* Exercise set:
1) In the interview excerpt, what did the cast of Night of the Living Dead use in place of trailers?
2) Repeat part of the interview excerpt word for word, starting at "Pat: For those" and ending after "It was fun.".

* Text extract:
Independence Day [1996] was the same thing. We worked nights. It was the evacuation of D.C. and everyone's driving out of the city and there's luggage on top of cars. The cars are swerving and luggage flies all over the freeway. We're pedestrians. All this chaos is going on. Jeff Goldblum and Judd Hirsch are driving against traffic and trying to get back into town. So there were these near-misses and crashes, and we never even saw that whole week of work in the movie.

It's amazing how much money gets spent on these things.

Last night, we was quite impressed with your singing at dinner. You guys were awesome.

Pat: You've got to be kidding me.

Jeff: The dinner was a hoot. We had a good time.

Pat: For those of you who weren't there, Robin [Atkin Downes], who is very mild-mannered and kind of reserved and shy—he got sat at the one table of everybody who was just like him. All of a sudden, at the beginning of dinner—we had not even gotten our soup yet, I think—the whole table stands up and sings The Addams Family.

We were like, "What?" Then they sit down and everyone is dead silent for a moment. So I said to my table, "This cannot go unanswered." Thus started the Singing Table Wars, and it got even more stupid as the night went on. It was fun.

Do you have any amusing anecdotes about working on Night of the Living Dead [1990]?

Pat: It was such a funny movie. The funniest stuff that happened was out of the fact that we were working nights, six days a week, and hadn't seen daylight in a month. We were working with people who not only looked disgusting, with their eyeballs falling out, but also kind of smelled bad, because the makeup had this very tangy, latex smell. It was really unpleasant.

Usually they have Winnebagos for actors—theyíre not really Winnebagos; they're called Starwagons. Each trailer has four rooms in it, so an actor has his own place to keep his stuff and change his clothes. We had a barn. It has an abandoned farmhouse they shot in. They took the barn and swept it out—how nice of them—and in the stalls they hung shower curtains so we could change. They found some old furniture, some motheaten couches and stuff and they stuck that in there. I took it upon myself to decorate the place with whatever I could find. Then we ran out of things to decorate with. They had put up plywood to keep the wind from wailing through, so we started drawing on the plywood. In the middle of the night you would get stupid from exhaustion, and you couldn't really take a nap because you wouldn't have quite enough downtime to relax enough to sleep. You've usually got to be working on your lines for the next scene anyway. We were in this kind of stupor.

Most of the cast was very tall. Tom Towles, who was Harry, was very tall, and [so was] Tony Todd. There was no place for them to lie down anyway, because they were so huge. Finally, the actors complained enough that they brought in an army cot, and we could take turns lying down on the army cot. At least it was clean; it didn't have fleas in it.

* Material provided:

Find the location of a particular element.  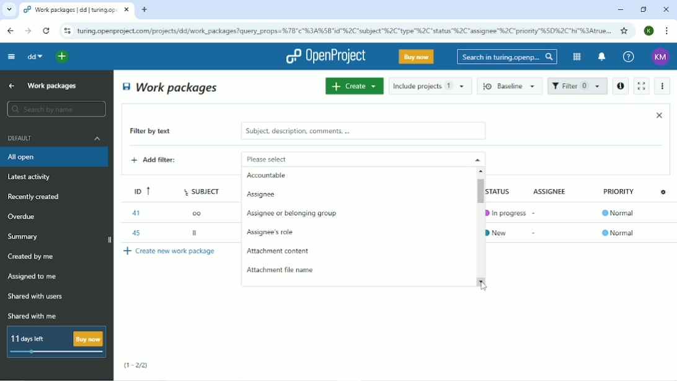

Filter 0 is located at coordinates (577, 87).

* Written answers:
1) A barn, swept out, with shower curtains hung in the stalls for changing.

2)
Pat: For those of you who weren't there, Robin [Atkin Downes], who is very mild-mannered and kind of reserved and shy—he got sat at the one table of everybody who was just like him. All of a sudden, at the beginning of dinner—we had not even gotten our soup yet, I think—the whole table stands up and sings The Addams Family.

We were like, "What?" Then they sit down and everyone is dead silent for a moment. So I said to my table, "This cannot go unanswered." Thus started the Singing Table Wars, and it got even more stupid as the night went on. It was fun.